As a followup to a prior post - after 20 years of battle testing, are there shortcomings to Kimball's canonical approach to modeling the business?
In my opinion, there are three significant ones:
- When events or facts themselves are necessary for segmentation - let’s call this “metric-based segmentation”
- Feature generation for machine learning use cases, which is closely related to (1).
- When the sequencing of events matter.
Metrics-based Segmentation:
This use case involves taking facts such as recent 7-day usage or TTM revenue and generating conditional segments to analyze other metrics. In other words, you want to compute new attributes for an entity or dimension based on specific fact-based calculations.
The workaround for this issue using Kimball’s approach is straightforward - you can model these behavioral attributes as additional attributes on the entities or dimensional tables. However, this breaks a norm as we are capturing metric information in the dimension tables.
Feature Generation:
The prior use case for metrics-related calculations on entities is similar to building features in machine learning, where the entity or dimension can have a wide array of behavioral attributes. Generating features is even more challenging when we need to compute "point-in-time" calculations on historical data.

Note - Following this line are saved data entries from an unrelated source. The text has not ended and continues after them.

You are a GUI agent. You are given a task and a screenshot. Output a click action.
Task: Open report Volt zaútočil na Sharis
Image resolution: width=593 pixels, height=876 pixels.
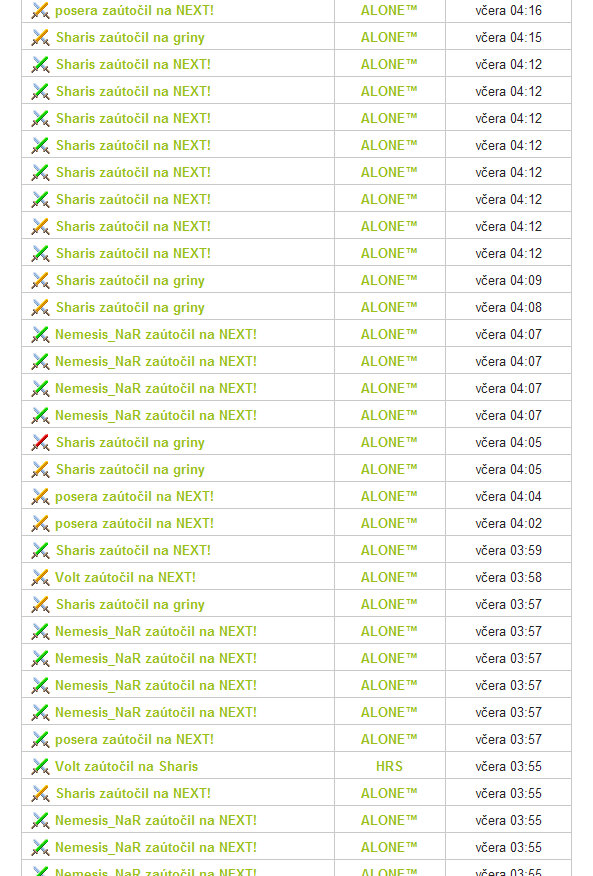point(126,766)
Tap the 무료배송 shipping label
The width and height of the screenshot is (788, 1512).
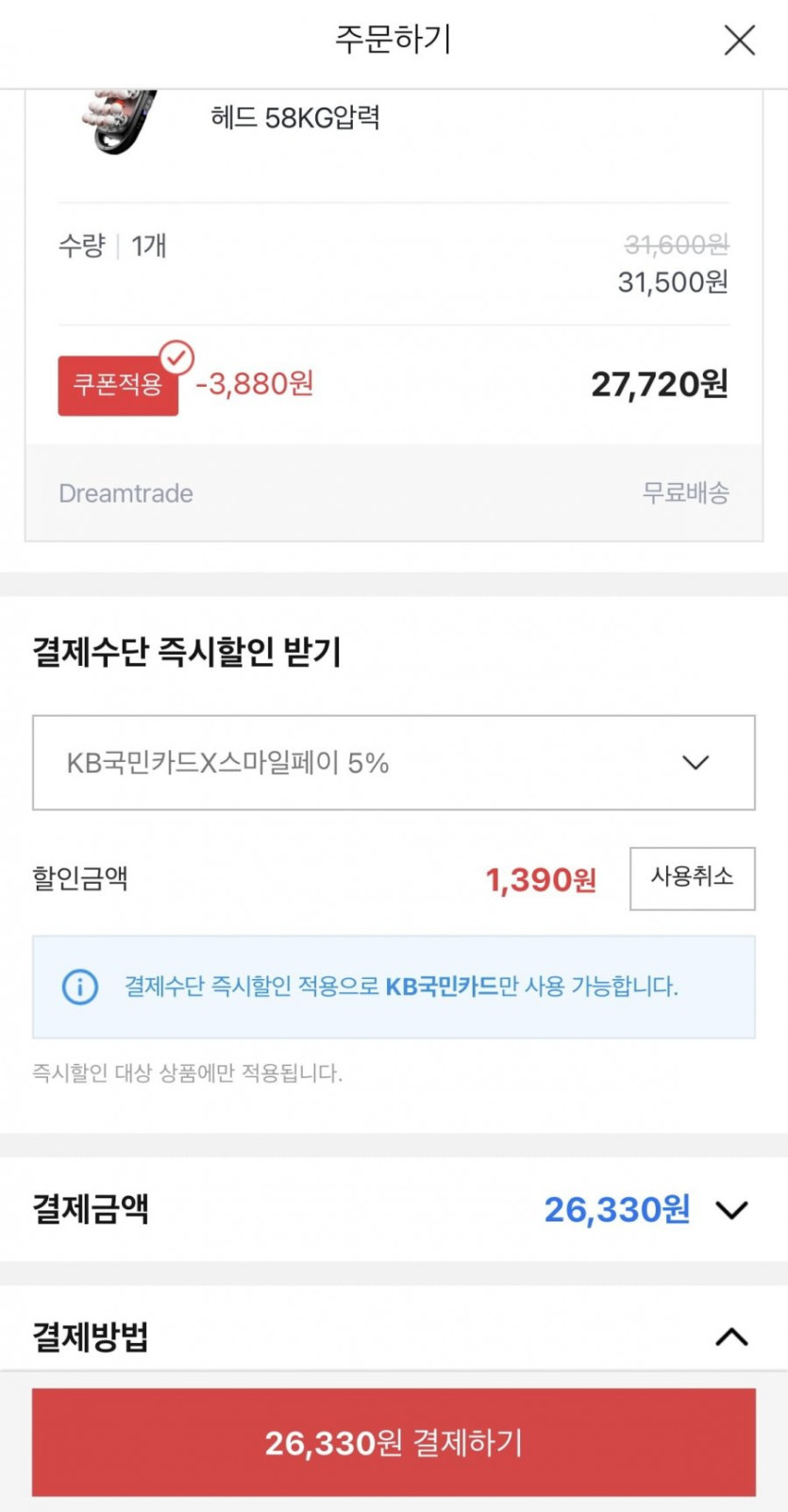coord(685,492)
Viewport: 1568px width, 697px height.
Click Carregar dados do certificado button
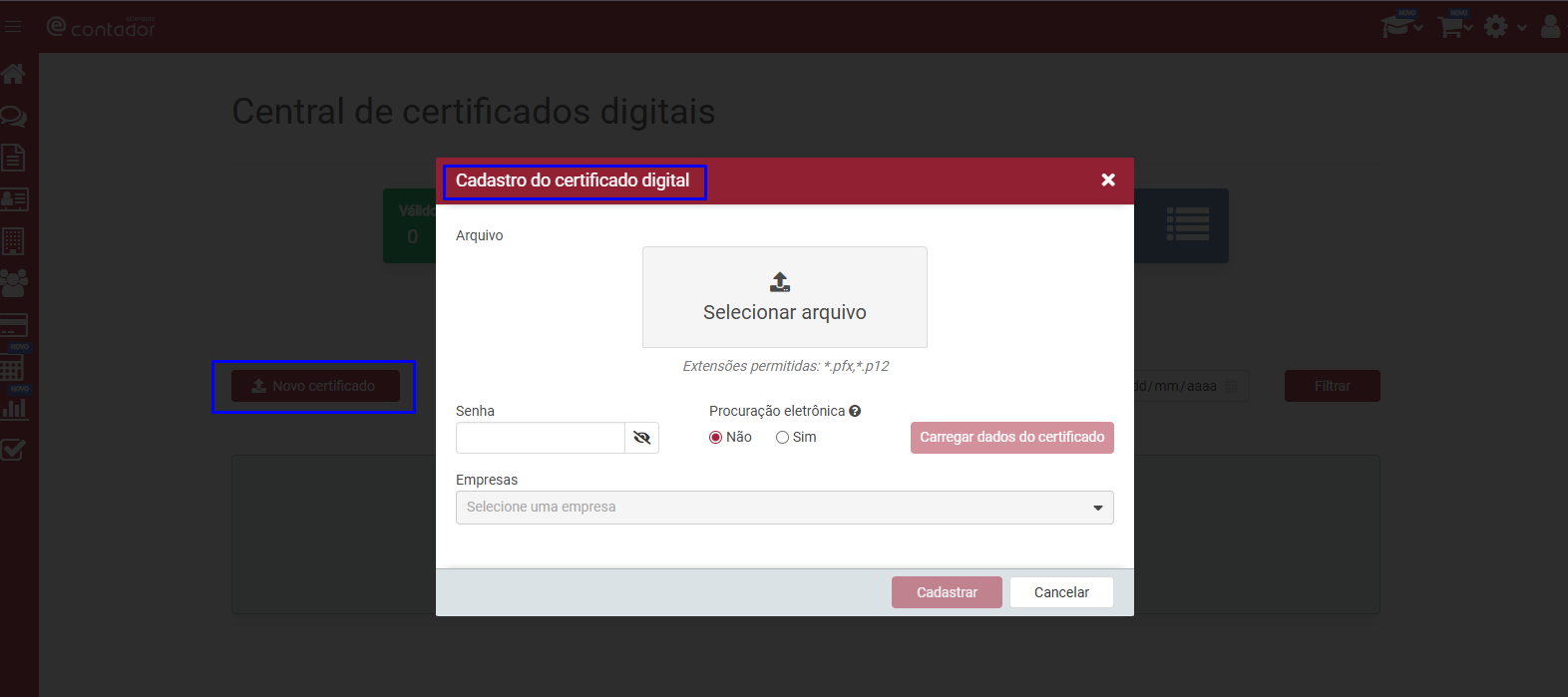coord(1011,438)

Accomplishing this in a flexible manner is difficult for any data model, let alone Kimball's approach.
Sequence Analytics:
This use case is relevant in product analytics, where it may be important to follow a sequence of events by an entity. For example, we may want to condition on users completing step 1, and then analyze how many users completed step 2 in the same session, followed by step 3 within a day, and so on.
Kimball's approach is less efficient when it comes to traversing sequences of facts. In my opinion, this is why product analytics tools tend to adopt an activity-first approach, although this has its own set of weaknesses, which is a topic for another post.
In summary, Kimball's ideas on dimensional modeling have stood the test of time and remain a reliable way to model business metrics and enable first-class segmentation.
And, just like databases that are designed for specific types of workloads evolve over time to adapt and survive, I believe that Kimball's approach has also evolved to serve a wide range of use cases today, despite some known weaknesses.